In the left hand panel, the responses in both the cell attached and whole cell recording configuration to application of a low frequency of simulated AMPA type receptor activation are shown. Note that each action potential in the cell attached recording configuration is associated with a corresponding action potential in the whole cell record. The right hand panel shows the response of the neuron to a high frequency burst of simulated AMPA type receptor activation indicated by the dashed line.
Note the increase in action potential frequency detected in both the cell attached recording configuration in response to the stimulated burst of input and in the whole cell recording configuration, trace G expands the timescale of the portion of the recording shown in D beneath that dashed line when the frequency of activation of simulated AMPA type receptors is increased.
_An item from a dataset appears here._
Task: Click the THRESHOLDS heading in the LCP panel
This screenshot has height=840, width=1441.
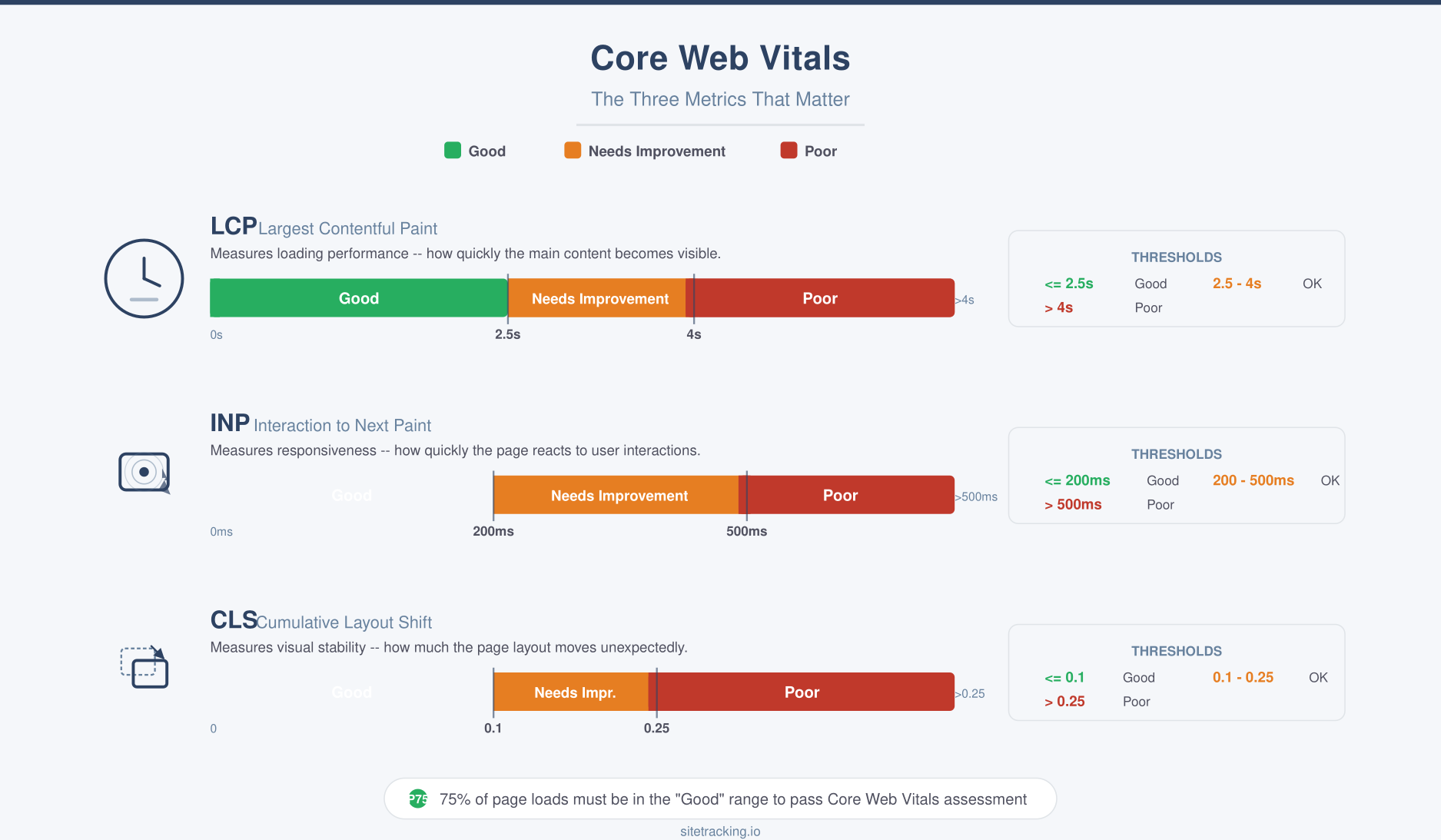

Finally, there is agreement between the cell attached and whole cell recording. When a depolarizing current injection pulse is applied to cause the neuron to discharge action potentials.
This panel shows the response of A-G-N-R-H neuron to a current injection pulse in the cell attached recording configuration and in the whole cell recording. The inset in the middle trace expands the waveform of the detected action potential. Note that each detected action potential in the cell attached configuration has a corresponding action potential detected in the whole cell recording configuration.
We've just shown you how to make dual somatic recordings in hypothalamic slices when doing this procedure. It's important to remember that this takes practice. So that's it.
Thanks for watching and good luck with your experiments.